Urinary free cortisol test
ACTH stimulation test
Studies to determine mutagenicity with prednisolone and hydrocortisone have revealed negative results.
Corticosteroids are generally teratogenic in laboratory animals when administered systemically at relatively low dosage levels. The more potent corticosteroids have been shown to be teratogenic after dermal application in laboratory animals. There are no adequate and well- controlled studies in pregnant women on teratogenic effects from topically applied corticosteroids. Therefore, topical corticosteroids should be used during pregnancy only if the potential benefit justifies the potential risk to the fetus. Drugs of this class should not be used extensively on pregnant patients, in large amounts, or for prolonged periods of time.
It is not known whether topical administration of corticosteroids could result in sufficient systemic absorption to produce detectable quantities in breast milk. Systemically administered corticosteroids are secreted into breast milk in quantities not likely to have a deleterious effect on the infant. Nevertheless, caution should be exercised when topical corticosteroids are administered to a nursing woman.
Pediatric patients may demonstrate greater susceptibility to topical corticosteroid-induced HPA axis suppression and Cushing’s syndrome than mature patients because of a larger skin surface area to body weight ratio.

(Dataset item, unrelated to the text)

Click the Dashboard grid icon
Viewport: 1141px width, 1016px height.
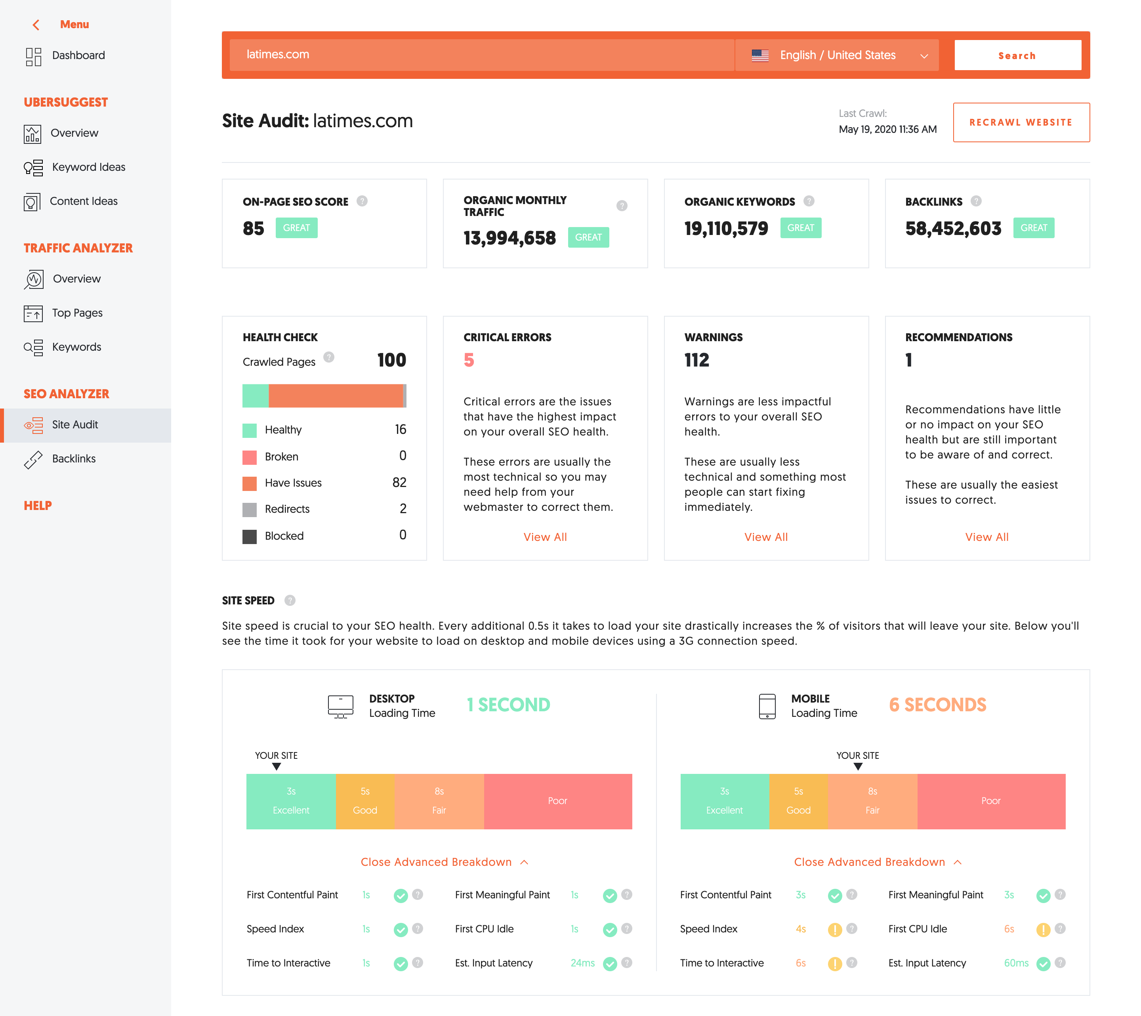tap(33, 55)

Hypothalamic-pituitary-adrenal (HPA) axis suppression, Cushing’s syndrome, and intracranial hypertension have been reported in children receiving topical corticosteroids. Manifestations of adrenal suppression in children include linear growth retardation, delayed weight gain, low plasma cortisol levels, and absence of response to ACTH stimulation. Manifestations of intracranial hypertension include bulging fontanelles, headaches, and bilateral papilledema.
Administration of topical corticosteroids to pediatric patients should be limited to the least amount compatible with an effective therapeutic regimen. Chronic corticosteroid therapy may interfere with the growth and development of children.

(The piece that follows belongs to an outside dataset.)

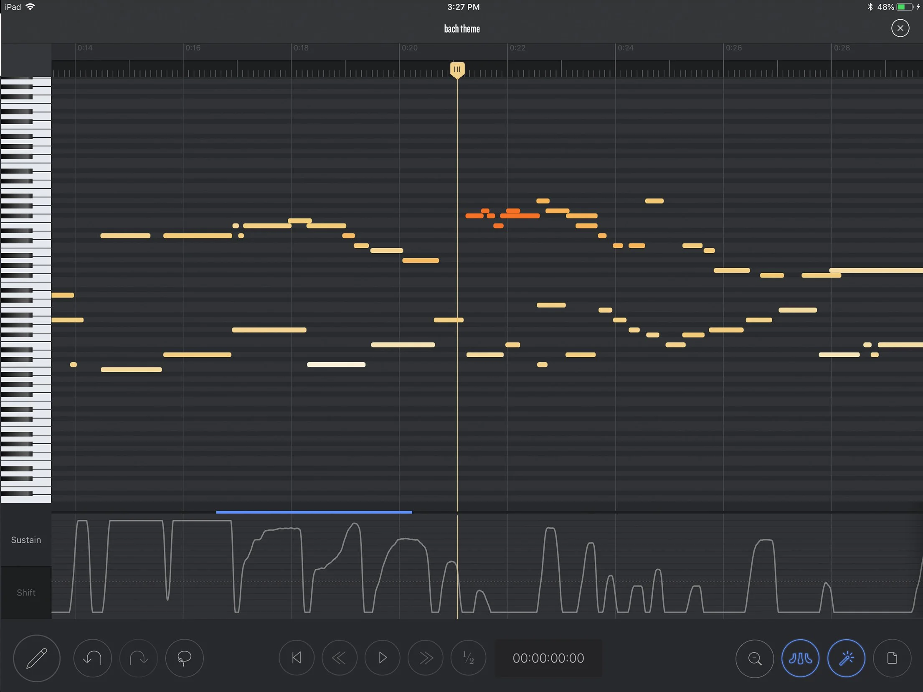Toggle the pedals view button

(800, 658)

The following local adverse reactions are reported infrequently when betamethasone dipropionate products are used as recommended in the DOSAGE AND ADMINISTRATION section. These reactions are listed in an approximate decreasing order of occurrence: burning, itching, irritation, dryness, folliculitis, hypertrichosis, acneiform eruptions, hypopigmentation, perioral dermatitis, allergic contact dermatitis, maceration of the skin, secondary infections, skin atrophy, striae and miliaria.
Systemic absorption of topical corticosteroids has produced reversible hypothalamic-pituitary-adrenal (HPA) axis suppression, manifestations of Cushing’s syndrome, hyperglycemia and glucosuria in some patients.